Online meetings are here to stay for New York co-op buildings. A new law allows co-ops to hold shareholder meetings that are entirely online, making permanent an emergency amendment brought in during the pandemic that allowed these sessions to take place virtually.
The new law was signed by Governor Kathy Hochul this week—after passing unanimously this summer, and it amends the Business Corporation Law, which is the legislation co-ops operate under and outlines rules on how meetings can be conducted.
The new law also allows boards to discuss and approve resolutions by unanimous vote entirely on email without holding a meeting, potentially making them more nimble in their decision making.
"This is similar to a unanimous written consent, but instead of all of the directors signing a formal written consent, it may be done by email," says Steve Wagner, partner at Wagner Berkow & Brandt (a Brick Underground sponsor).
This change will be welcomed by many boards, shareholders, and management companies. Before the pandemic, real estate procedures like interviews, tours, closings, board meetings, and preparing board packages, had not fully embraced changes in technology. Even though people can now meet safely, the shift to virtual board meetings and remote real estate procedures has had some unexpected benefits: Many buyers and board members have appreciated the convenience of doing a board interview from their living room. Shareholder meetings can also be more efficient if everyone can connect online.
Mark Levine, principal at the property management firm EBMG, has been running remote annual meetings since the pandemic began and says they usually run better than in-person meetings and wrap up quicker. He also adds that attendance at shareholder meetings often increases if they're remote.

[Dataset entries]
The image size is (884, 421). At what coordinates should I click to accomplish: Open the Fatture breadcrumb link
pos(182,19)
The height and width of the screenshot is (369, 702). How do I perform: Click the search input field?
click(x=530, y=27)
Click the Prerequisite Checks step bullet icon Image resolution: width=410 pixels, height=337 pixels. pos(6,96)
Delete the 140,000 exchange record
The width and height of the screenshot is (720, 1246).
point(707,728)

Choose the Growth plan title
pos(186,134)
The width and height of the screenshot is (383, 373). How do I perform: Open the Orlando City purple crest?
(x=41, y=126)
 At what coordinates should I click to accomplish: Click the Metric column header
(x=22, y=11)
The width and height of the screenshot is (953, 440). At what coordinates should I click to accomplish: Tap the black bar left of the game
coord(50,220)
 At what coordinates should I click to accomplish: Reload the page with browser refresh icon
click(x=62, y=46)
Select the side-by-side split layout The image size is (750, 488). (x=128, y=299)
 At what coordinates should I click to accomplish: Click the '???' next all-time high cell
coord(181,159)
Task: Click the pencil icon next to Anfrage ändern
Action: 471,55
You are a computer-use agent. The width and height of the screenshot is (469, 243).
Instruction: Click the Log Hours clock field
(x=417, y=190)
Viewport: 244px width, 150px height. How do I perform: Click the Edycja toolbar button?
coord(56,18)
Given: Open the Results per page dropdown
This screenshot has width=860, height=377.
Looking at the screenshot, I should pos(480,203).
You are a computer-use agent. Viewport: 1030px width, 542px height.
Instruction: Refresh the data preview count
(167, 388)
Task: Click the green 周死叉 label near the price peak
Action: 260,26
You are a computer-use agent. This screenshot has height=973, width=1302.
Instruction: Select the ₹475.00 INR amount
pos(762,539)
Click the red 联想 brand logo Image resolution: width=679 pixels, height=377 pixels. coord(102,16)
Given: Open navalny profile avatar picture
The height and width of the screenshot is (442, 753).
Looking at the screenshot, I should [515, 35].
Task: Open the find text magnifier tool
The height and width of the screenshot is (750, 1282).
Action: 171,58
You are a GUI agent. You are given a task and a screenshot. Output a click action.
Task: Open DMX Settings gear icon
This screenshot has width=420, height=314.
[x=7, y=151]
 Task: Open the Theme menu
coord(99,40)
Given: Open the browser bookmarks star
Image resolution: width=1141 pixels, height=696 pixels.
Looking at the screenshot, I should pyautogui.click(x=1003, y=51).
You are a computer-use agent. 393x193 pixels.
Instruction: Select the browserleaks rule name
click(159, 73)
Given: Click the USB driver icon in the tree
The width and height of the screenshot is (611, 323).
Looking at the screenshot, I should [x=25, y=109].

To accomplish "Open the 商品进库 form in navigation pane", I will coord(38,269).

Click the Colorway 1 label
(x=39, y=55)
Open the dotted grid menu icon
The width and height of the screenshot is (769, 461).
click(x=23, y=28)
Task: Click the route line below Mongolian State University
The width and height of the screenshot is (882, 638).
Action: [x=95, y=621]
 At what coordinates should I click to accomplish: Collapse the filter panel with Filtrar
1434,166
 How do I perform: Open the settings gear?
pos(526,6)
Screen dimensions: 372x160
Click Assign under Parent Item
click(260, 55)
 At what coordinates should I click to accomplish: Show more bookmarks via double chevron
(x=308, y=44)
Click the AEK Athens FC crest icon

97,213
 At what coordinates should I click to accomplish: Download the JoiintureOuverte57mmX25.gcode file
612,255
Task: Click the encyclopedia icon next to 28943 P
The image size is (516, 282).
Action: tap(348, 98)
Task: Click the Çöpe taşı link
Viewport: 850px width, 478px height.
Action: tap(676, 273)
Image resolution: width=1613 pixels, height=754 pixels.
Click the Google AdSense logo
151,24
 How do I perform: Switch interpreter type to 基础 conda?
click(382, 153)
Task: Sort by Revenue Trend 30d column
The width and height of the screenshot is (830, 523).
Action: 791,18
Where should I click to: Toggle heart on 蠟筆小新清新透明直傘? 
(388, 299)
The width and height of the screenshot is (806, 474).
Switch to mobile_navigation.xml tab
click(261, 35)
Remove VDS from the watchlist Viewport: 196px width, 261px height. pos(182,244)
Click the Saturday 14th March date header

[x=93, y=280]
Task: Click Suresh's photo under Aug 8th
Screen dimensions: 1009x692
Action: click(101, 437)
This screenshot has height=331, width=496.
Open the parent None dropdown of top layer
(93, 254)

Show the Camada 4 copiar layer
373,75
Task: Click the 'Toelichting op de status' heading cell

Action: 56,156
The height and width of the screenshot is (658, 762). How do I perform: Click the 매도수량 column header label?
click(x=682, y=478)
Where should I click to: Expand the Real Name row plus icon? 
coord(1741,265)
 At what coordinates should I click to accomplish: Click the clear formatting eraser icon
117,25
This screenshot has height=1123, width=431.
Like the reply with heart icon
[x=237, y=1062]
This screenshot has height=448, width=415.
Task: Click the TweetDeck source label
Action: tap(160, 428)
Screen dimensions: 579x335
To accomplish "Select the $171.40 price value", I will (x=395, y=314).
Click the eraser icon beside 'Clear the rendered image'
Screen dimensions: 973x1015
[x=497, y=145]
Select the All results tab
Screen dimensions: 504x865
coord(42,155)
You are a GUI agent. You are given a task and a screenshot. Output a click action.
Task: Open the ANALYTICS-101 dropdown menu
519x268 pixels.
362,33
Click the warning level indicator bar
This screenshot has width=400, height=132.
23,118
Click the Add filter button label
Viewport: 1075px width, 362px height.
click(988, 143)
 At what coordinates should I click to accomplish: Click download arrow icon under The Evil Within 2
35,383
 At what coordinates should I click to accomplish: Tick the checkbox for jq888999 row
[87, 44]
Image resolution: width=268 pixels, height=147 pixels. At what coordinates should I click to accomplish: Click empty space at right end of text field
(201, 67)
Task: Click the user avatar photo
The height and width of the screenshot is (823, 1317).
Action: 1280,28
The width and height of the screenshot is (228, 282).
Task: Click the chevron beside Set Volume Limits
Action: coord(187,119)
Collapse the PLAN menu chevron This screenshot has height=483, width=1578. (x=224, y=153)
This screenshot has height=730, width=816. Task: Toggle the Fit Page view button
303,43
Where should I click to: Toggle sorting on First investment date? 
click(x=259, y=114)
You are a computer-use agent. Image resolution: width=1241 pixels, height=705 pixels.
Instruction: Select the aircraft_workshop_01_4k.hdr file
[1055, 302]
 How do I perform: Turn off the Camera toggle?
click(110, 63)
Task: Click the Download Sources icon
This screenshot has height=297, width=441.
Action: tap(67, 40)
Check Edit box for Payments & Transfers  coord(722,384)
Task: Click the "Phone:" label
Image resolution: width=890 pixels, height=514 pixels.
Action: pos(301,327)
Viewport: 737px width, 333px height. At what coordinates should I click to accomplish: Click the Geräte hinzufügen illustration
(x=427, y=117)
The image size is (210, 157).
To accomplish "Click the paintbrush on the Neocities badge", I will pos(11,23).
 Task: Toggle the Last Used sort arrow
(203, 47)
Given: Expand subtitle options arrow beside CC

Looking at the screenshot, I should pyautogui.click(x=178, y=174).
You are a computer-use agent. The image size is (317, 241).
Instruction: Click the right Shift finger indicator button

* [Exercise details]:
Change "annual meetings" to "yearly meetings" in the article on online co-op meetings, and give the part between "Mark Levine, principal" and "if they're remote.", inclusive.

* [Response box]:
Mark Levine, principal at the property management firm EBMG, has been running remote yearly meetings since the pandemic began and says they usually run better than in-person meetings and wrap up quicker. He also adds that attendance at shareholder meetings often increases if they're remote.